- Del Rio Location within Florida Del Rio Location within the United States
- Coordinates: 28°00′33″N 82°23′59″W﻿ / ﻿28.00917°N 82.39972°W
- Country: United States
- State: Florida
- County: Hillsborough
- Elevation: 46 ft (14 m)
- Time zone: UTC-5 (Eastern (EST))
- • Summer (DST): UTC-4 (EDT)
- ZIP codes: 33617
- Area code: 813
- GNIS feature ID: 1867134

= Del Rio, Florida =

Del Rio is an unincorporated, urban community in Hillsborough County, Florida, United States. It lies between Tampa and Temple Terrace, near the Hillsborough River.
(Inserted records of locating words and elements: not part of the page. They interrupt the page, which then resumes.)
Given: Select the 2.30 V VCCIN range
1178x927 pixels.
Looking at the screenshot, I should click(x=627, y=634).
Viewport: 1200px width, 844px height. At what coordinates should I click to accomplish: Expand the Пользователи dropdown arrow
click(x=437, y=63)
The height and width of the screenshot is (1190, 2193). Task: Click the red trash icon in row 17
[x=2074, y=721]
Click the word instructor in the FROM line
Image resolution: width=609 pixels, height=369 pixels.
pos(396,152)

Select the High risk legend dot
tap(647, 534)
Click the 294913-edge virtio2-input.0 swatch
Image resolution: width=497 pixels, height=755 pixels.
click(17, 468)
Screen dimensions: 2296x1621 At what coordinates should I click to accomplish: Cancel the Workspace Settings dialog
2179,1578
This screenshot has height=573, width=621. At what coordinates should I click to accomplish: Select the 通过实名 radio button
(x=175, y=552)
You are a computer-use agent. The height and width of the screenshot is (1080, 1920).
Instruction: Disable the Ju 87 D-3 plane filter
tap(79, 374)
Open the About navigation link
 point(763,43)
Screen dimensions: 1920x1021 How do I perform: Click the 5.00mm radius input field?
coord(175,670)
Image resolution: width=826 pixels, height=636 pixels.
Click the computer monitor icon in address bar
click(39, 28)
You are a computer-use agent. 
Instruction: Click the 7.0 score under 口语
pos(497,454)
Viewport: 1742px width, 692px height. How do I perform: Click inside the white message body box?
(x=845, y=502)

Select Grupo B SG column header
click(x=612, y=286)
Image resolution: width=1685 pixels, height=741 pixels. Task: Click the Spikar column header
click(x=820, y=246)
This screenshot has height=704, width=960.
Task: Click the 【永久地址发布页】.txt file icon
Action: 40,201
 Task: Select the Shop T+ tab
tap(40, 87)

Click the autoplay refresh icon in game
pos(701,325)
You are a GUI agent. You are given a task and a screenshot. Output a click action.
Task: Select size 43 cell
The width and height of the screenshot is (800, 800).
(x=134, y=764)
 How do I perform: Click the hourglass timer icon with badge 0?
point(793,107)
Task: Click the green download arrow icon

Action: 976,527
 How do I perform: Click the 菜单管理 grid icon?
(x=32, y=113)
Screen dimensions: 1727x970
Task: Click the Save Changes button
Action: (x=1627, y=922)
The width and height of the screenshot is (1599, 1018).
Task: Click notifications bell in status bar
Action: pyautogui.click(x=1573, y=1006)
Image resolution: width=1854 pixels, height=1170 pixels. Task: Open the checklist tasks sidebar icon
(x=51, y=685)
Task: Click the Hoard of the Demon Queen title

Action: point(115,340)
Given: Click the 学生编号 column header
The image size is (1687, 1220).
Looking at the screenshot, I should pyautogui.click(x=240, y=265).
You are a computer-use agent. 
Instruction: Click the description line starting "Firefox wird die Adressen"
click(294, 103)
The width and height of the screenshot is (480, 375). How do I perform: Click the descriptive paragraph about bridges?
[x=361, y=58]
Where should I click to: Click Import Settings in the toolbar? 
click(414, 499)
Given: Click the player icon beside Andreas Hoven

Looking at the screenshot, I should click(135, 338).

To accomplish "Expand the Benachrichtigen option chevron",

The community is known as "The Fishbowl" to locals because many streets in the area are named for fish. Del Rio is included within the East Lake-Orient Park census-designated place.

==Description==

Tampa bounds Del Rio to the west, the Hillsborough River to the north, U.S. Route 92 to the south, and 56th Street (SR 583) to the east. The 40th Street Bridge on County Road 585A travels over the Hillsborough River in Del Rio.

Historical population
| Census | Pop. | Note | %± |
| 1980 | 7,409 |  | — |
| 1990 | 8,248 |  | 11.3% |
source:

==History==
Del Rio was a purpose-built community created in the 1950s and 1960s as one of the suburbs of Tampa. The community multiplied during the 1960s and 1970s. Its peak population according to the Census was 8,248 in 1990. It is a part of the Northeast Community.